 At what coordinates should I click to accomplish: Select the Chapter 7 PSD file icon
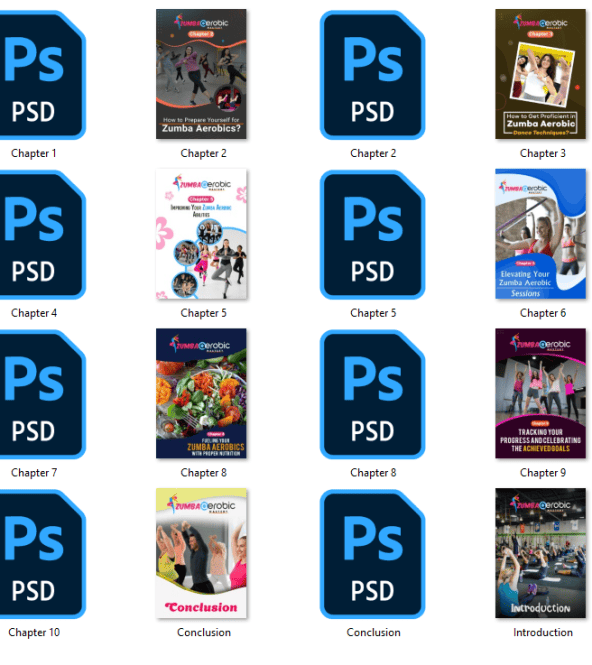point(42,394)
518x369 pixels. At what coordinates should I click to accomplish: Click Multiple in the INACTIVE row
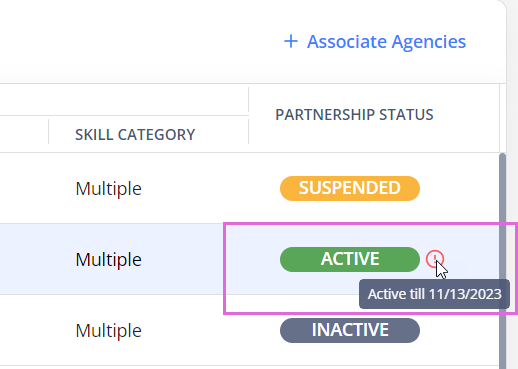(x=108, y=331)
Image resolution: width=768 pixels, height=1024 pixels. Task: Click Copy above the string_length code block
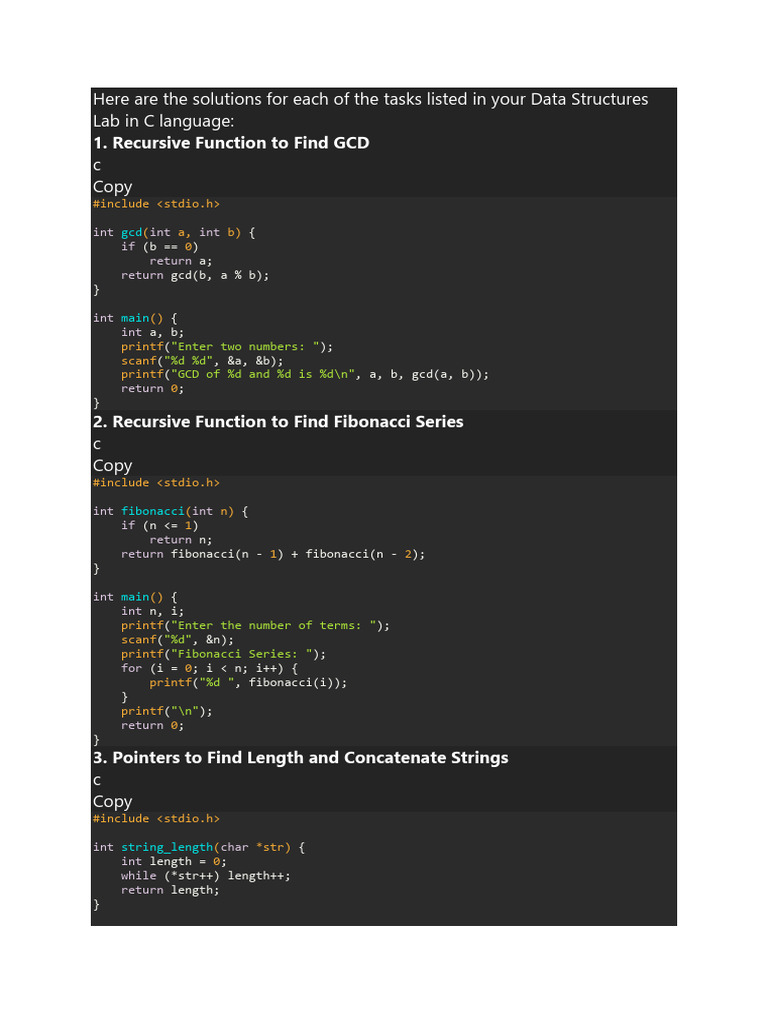pyautogui.click(x=112, y=801)
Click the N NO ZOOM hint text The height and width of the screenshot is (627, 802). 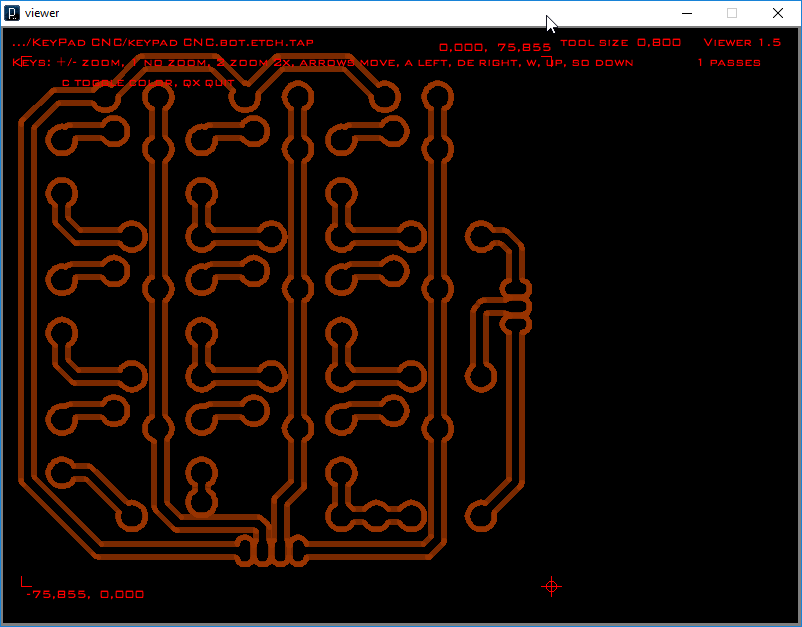(175, 61)
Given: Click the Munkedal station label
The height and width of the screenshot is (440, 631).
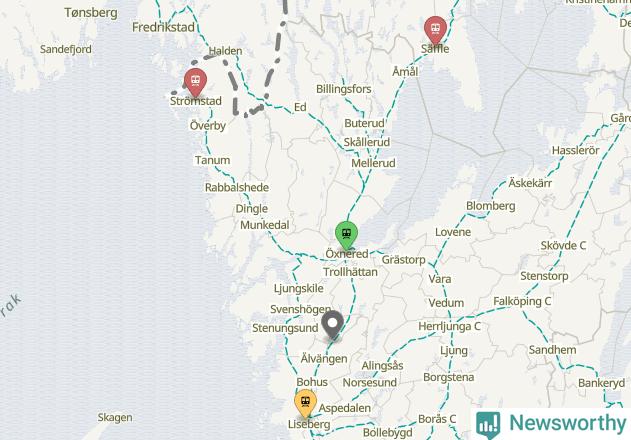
============
Problem to work on: In the listing above, find the line containing "Given: Click the Munkedal station label" and restate it and every later line verbatim, with the pictures left out.

Task solution:
Given: Click the Munkedal station label
The height and width of the screenshot is (440, 631).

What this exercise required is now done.